About this task: Would you please transcribe, exactly as written, the lines of the entries below starting at the one that holds "Reject All (741, 2512)" and ending at the one that holds "Constructions Métalliques (591, 866)", both included?

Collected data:
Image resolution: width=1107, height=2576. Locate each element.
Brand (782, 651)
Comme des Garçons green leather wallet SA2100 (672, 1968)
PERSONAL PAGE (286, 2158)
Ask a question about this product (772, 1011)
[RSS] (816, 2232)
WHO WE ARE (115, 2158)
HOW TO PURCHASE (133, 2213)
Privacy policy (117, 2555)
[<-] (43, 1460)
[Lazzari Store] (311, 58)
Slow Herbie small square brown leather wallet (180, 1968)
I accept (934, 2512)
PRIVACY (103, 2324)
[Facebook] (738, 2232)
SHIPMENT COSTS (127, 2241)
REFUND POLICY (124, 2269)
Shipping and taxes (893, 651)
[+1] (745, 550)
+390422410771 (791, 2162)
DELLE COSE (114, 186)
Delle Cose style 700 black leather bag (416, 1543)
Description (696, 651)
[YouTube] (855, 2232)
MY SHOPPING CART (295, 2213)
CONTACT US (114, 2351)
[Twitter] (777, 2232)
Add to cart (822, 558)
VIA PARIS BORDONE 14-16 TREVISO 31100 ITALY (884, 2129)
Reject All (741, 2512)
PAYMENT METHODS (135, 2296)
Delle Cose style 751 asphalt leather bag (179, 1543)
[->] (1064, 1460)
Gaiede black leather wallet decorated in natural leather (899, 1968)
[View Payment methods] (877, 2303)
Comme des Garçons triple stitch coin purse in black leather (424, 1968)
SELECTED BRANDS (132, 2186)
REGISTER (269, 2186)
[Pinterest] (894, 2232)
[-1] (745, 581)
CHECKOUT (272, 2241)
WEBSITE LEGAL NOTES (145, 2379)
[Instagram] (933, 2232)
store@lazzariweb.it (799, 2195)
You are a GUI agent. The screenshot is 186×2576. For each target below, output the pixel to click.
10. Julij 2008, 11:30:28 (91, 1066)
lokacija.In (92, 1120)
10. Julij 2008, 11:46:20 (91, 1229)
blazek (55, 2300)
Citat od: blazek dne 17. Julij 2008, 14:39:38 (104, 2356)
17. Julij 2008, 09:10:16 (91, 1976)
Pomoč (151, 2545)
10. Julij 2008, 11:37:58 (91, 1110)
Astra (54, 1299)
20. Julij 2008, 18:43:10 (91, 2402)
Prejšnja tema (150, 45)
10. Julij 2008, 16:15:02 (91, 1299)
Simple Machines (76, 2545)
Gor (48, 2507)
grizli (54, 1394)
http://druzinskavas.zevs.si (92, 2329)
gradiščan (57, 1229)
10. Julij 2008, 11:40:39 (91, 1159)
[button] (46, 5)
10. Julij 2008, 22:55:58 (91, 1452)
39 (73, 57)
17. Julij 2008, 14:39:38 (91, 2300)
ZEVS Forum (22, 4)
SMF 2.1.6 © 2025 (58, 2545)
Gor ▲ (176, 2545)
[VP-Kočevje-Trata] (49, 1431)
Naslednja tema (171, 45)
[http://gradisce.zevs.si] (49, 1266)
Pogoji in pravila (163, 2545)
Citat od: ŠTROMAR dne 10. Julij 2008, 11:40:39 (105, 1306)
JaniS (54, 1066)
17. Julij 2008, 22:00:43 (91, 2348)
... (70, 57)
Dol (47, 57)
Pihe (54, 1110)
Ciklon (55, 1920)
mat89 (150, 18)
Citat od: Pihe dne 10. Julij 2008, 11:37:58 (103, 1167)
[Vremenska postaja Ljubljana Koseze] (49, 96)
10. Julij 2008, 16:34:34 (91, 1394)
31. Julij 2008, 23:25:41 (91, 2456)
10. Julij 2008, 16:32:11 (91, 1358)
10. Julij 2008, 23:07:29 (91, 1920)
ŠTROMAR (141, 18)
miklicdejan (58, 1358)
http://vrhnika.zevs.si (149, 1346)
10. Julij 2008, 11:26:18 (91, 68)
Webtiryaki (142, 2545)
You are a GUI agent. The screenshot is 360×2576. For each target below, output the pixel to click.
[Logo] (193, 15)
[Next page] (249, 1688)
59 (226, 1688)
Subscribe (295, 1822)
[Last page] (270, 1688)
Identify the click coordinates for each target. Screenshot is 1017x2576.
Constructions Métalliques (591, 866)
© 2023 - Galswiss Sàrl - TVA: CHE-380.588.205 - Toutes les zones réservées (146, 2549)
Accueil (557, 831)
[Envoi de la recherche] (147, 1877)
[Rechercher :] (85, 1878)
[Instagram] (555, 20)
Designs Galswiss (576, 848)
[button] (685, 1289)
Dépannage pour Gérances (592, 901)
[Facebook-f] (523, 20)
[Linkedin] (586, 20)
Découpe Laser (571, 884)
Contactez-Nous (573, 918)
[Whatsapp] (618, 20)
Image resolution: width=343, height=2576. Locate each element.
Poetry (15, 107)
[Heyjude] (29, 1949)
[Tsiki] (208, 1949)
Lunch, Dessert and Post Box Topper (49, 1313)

Result below:
Reject All (741, 2512)
PAYMENT METHODS (135, 2296)
Delle Cose style 751 asphalt leather bag (179, 1543)
[->] (1064, 1460)
Gaiede black leather wallet decorated in natural leather (899, 1968)
[View Payment methods] (877, 2303)
Comme des Garçons triple stitch coin purse in black leather (424, 1968)
SELECTED BRANDS (132, 2186)
REGISTER (269, 2186)
[Pinterest] (894, 2232)
[-1] (745, 581)
CHECKOUT (272, 2241)
WEBSITE LEGAL NOTES (145, 2379)
[Instagram] (933, 2232)
store@lazzariweb.it (799, 2195)
You are a GUI agent. The screenshot is 186×2576. For each target below, output the pixel to click.
10. Julij 2008, 11:30:28 (91, 1066)
lokacija.In (92, 1120)
10. Julij 2008, 11:46:20 (91, 1229)
blazek (55, 2300)
Citat od: blazek dne 17. Julij 2008, 14:39:38 (104, 2356)
17. Julij 2008, 09:10:16 (91, 1976)
Pomoč (151, 2545)
10. Julij 2008, 11:37:58 (91, 1110)
Astra (54, 1299)
20. Julij 2008, 18:43:10 (91, 2402)
Prejšnja tema (150, 45)
10. Julij 2008, 16:15:02 (91, 1299)
Simple Machines (76, 2545)
Gor (48, 2507)
grizli (54, 1394)
http://druzinskavas.zevs.si (92, 2329)
gradiščan (57, 1229)
10. Julij 2008, 11:40:39 (91, 1159)
[button] (46, 5)
10. Julij 2008, 22:55:58 (91, 1452)
39 (73, 57)
17. Julij 2008, 14:39:38 (91, 2300)
ZEVS Forum (22, 4)
SMF 2.1.6 © 2025 (58, 2545)
Gor ▲ (176, 2545)
[VP-Kočevje-Trata] (49, 1431)
Naslednja tema (171, 45)
[http://gradisce.zevs.si] (49, 1266)
Pogoji in pravila (163, 2545)
Citat od: ŠTROMAR dne 10. Julij 2008, 11:40:39 (105, 1306)
JaniS (54, 1066)
17. Julij 2008, 22:00:43 (91, 2348)
... (70, 57)
Dol (47, 57)
Pihe (54, 1110)
Ciklon (55, 1920)
mat89 (150, 18)
Citat od: Pihe dne 10. Julij 2008, 11:37:58 (103, 1167)
[Vremenska postaja Ljubljana Koseze] (49, 96)
10. Julij 2008, 16:34:34 (91, 1394)
31. Julij 2008, 23:25:41 (91, 2456)
10. Julij 2008, 16:32:11 (91, 1358)
10. Julij 2008, 23:07:29 (91, 1920)
ŠTROMAR (141, 18)
miklicdejan (58, 1358)
http://vrhnika.zevs.si (149, 1346)
10. Julij 2008, 11:26:18 (91, 68)
Webtiryaki (142, 2545)
You are a GUI agent. The screenshot is 360×2576. For each target below, output the pixel to click.
[Logo] (193, 15)
[Next page] (249, 1688)
59 (226, 1688)
Subscribe (295, 1822)
[Last page] (270, 1688)
Identify the click coordinates for each target. Screenshot is 1017x2576.
Constructions Métalliques (591, 866)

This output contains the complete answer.